═══ SOURCE PASSAGE ═══
I'm also skeptical about street-level activation seeing the Street View snapshots of the MP tower in SF. The whole Hawley street side is going to be goods loading and garage entrance; about 3/4 of the Franklin St side is going to be the two residential lobbies; finally the limited face of Washington St and the corner at Franklin and Washington for street-level retail, which itself will likely be a single, monolithic storefront for a retailer, rather than narrower stalls as seen across Washington St.

I'm having difficulty seeing a difference in our MT designed street activation and presence vs SF's MT. Are we giving them extra credit for the redevelopment of Shopper's Plaza and the Orange Line head house or is this strictly in the design of the podium that I'm just not able to visualise that somehow you guys are seeing?

That corner at Franklin and Washington will be one retailer, but the floors above should be different retail stores with their own signage/presence.

If you look at http://www.mtbretail.com/ you can see the retail footprint.

There will be at least 3 storefronts across Washington st. (possible for more, the only one locked down is primark. The two levels up on the tower side are either one store or two different stores. The corner ground floor section could be one store but could be divided into two.

In addition, the SF second level is all vent grating, with nothing really attractive above that. Boston MT will have 3 solid levels of retail on that corner that are visible to the outside.
═══
WRITTEN TASK: Copy out the passage on street-level activation above in full, word for word, with nothing changed.
═══ DATA BLOCK ═══
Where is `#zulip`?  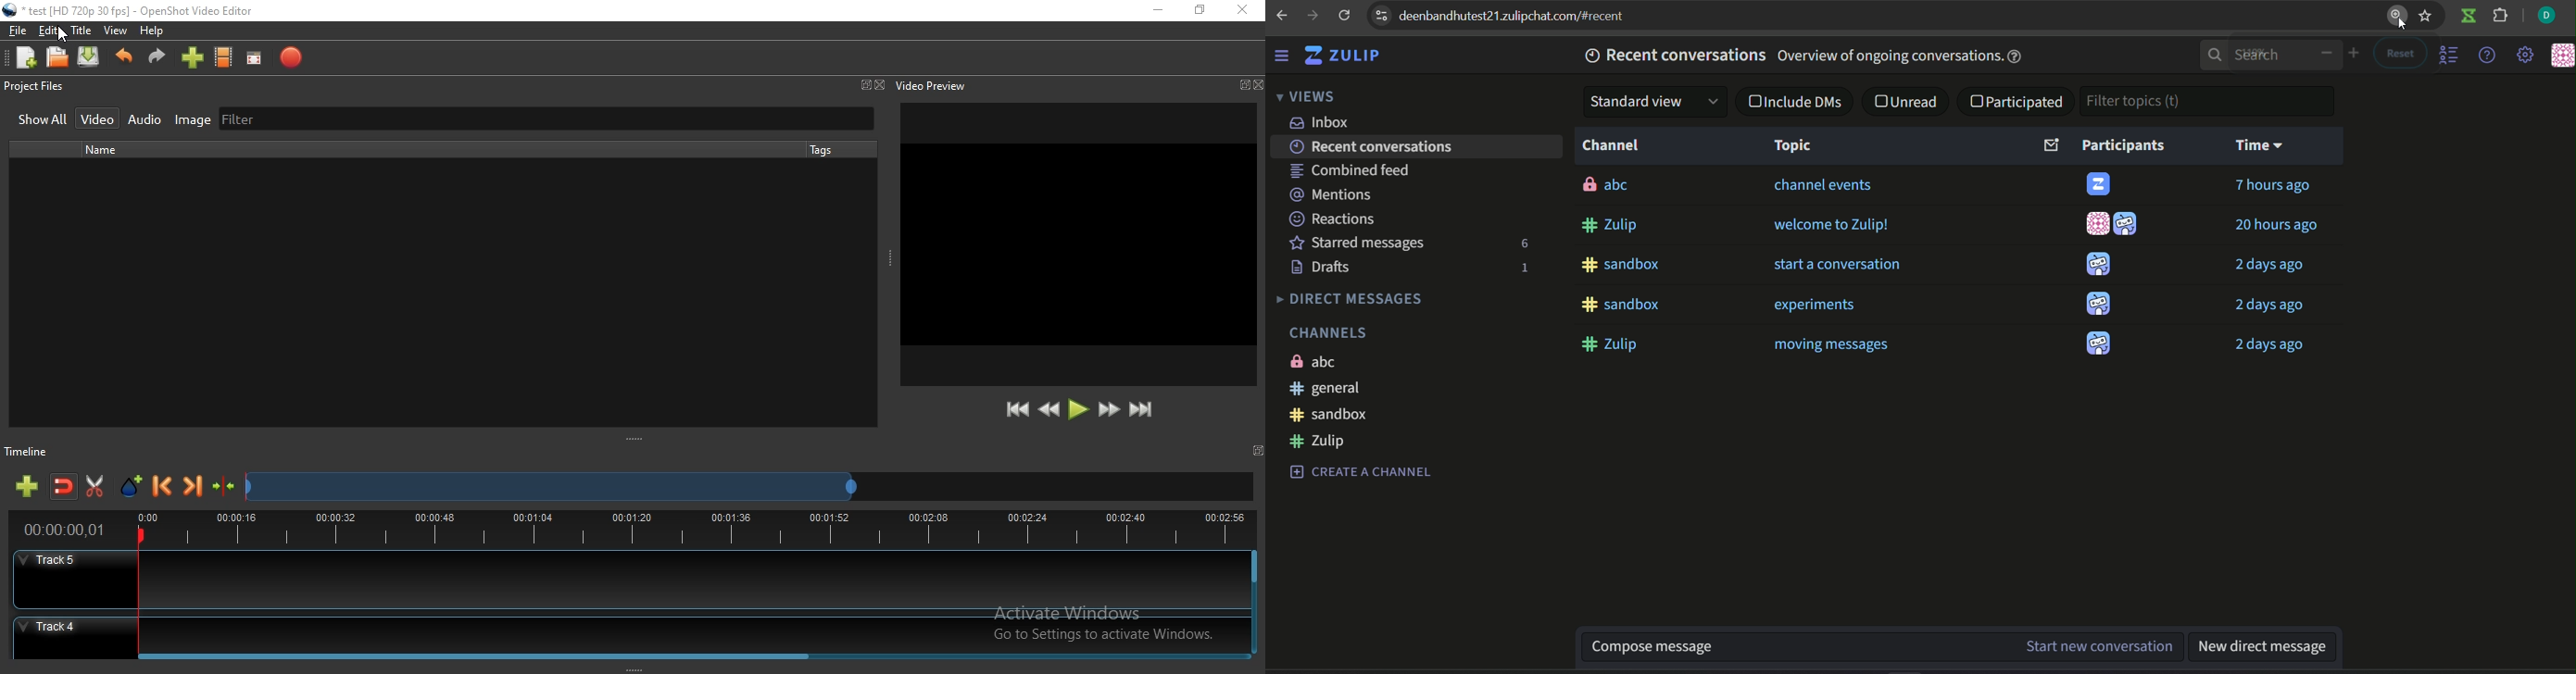
#zulip is located at coordinates (1614, 226).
═══
EXERCISE OUTPUT:
I'm also skeptical about street-level activation seeing the Street View snapshots of the MP tower in SF. The whole Hawley street side is going to be goods loading and garage entrance; about 3/4 of the Franklin St side is going to be the two residential lobbies; finally the limited face of Washington St and the corner at Franklin and Washington for street-level retail, which itself will likely be a single, monolithic storefront for a retailer, rather than narrower stalls as seen across Washington St.

I'm having difficulty seeing a difference in our MT designed street activation and presence vs SF's MT. Are we giving them extra credit for the redevelopment of Shopper's Plaza and the Orange Line head house or is this strictly in the design of the podium that I'm just not able to visualise that somehow you guys are seeing?

That corner at Franklin and Washington will be one retailer, but the floors above should be different retail stores with their own signage/presence.

If you look at http://www.mtbretail.com/ you can see the retail footprint.

There will be at least 3 storefronts across Washington st. (possible for more, the only one locked down is primark. The two levels up on the tower side are either one store or two different stores. The corner ground floor section could be one store but could be divided into two.

In addition, the SF second level is all vent grating, with nothing really attractive above that. Boston MT will have 3 solid levels of retail on that corner that are visible to the outside.